Source text:
________________________
As an immigration attorney in Austin, I am constantly asked about how federal law can conflict with state law. Because the legal system is a dynamic and constantly evolving system, there are always federal or state statutes that are undergoing legal challenges. One of the most notable examples of this is the immigration battle occurring in Arizona. The governor of Arizona, Jan Brewer, has signed an executive order specifically prohibiting enrollees in the Deferred Action for Childhood Arrivals program from receiving driver’s licenses or state benefits. This action has been challenged by the Arizona Dream Act Coalition, an immigrant youth led organization.
President Obama initiated the Deferred Action for Childhood Arrivals policy in June 2012. This policy allows undocumented immigrants who entered the country before age 16 to remain in the country for two more years if they apply to the US Citizenship and Immigration Services division of the Department of Homeland Security and are approved. Candidates must be under the age of 31, and have documentation that they have continuously lived in the U.S. since June 15, 2007. They must be in school, graduated from high school, possess a GED or have honorably completed a term of service in the U.S. military. They must also have no felony convictions, a “serious” misdemeanor, or three or more misdemeanor convictions.
________________________
Data rows:
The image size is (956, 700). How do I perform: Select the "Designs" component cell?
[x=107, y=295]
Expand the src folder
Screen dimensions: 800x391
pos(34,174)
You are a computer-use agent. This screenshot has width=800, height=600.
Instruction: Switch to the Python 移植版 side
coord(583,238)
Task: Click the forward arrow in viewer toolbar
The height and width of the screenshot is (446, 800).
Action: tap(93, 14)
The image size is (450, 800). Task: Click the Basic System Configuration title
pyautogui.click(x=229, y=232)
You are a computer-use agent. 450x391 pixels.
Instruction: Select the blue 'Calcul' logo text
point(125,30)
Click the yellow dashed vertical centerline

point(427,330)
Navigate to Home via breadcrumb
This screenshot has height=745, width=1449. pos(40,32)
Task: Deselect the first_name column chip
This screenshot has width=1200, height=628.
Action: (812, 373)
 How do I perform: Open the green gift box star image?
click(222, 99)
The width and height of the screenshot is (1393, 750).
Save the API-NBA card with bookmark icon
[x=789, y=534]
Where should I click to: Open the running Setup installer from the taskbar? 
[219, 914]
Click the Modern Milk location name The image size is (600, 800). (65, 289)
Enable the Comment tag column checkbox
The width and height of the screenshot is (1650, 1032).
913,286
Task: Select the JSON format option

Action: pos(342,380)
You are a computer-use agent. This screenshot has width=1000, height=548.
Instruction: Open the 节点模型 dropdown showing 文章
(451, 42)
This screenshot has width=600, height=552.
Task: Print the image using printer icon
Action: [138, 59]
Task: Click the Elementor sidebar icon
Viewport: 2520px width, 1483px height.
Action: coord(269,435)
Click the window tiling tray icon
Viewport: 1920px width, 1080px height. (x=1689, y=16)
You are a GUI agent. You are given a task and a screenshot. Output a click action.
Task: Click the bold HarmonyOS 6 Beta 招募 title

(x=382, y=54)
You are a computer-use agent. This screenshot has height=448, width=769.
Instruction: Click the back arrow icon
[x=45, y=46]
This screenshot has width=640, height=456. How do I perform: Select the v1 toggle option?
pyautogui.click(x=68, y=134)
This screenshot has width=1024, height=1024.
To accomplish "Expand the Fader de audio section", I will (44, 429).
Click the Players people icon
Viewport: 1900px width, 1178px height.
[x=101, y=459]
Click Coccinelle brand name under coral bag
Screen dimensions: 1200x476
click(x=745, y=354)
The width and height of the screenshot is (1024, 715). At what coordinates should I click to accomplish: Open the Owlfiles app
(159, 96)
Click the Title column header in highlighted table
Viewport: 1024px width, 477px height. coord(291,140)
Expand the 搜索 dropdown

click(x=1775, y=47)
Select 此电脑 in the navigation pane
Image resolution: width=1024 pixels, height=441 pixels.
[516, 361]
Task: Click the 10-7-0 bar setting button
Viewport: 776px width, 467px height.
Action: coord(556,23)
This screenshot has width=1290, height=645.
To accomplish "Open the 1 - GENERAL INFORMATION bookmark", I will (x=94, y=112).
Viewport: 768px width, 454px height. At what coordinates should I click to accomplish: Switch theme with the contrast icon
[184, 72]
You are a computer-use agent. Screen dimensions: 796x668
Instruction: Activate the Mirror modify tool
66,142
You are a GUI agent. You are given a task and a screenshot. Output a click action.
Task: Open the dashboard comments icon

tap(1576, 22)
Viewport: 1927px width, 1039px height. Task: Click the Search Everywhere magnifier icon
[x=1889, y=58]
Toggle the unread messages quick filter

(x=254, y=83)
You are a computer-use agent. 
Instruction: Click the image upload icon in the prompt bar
________________________
Problem 1:
Answer these from the text on the Arizona immigration dispute, each on its own line:
(a) Who signed the executive order barring program enrollees from getting driver's licenses?
(b) In what month and year did the Deferred Action for Childhood Arrivals policy begin?
(c) Before what age must applicants have entered the country?
Problem 2: Transcribe the stretch of the text on the Arizona immigration dispute from "As an immigration" through "youth led organization.".

Output 1:
(a) Jan Brewer, the governor of Arizona
(b) June 2012
(c) Age 16

Output 2:
As an immigration attorney in Austin, I am constantly asked about how federal law can conflict with state law. Because the legal system is a dynamic and constantly evolving system, there are always federal or state statutes that are undergoing legal challenges. One of the most notable examples of this is the immigration battle occurring in Arizona. The governor of Arizona, Jan Brewer, has signed an executive order specifically prohibiting enrollees in the Deferred Action for Childhood Arrivals program from receiving driver’s licenses or state benefits. This action has been challenged by the Arizona Dream Act Coalition, an immigrant youth led organization.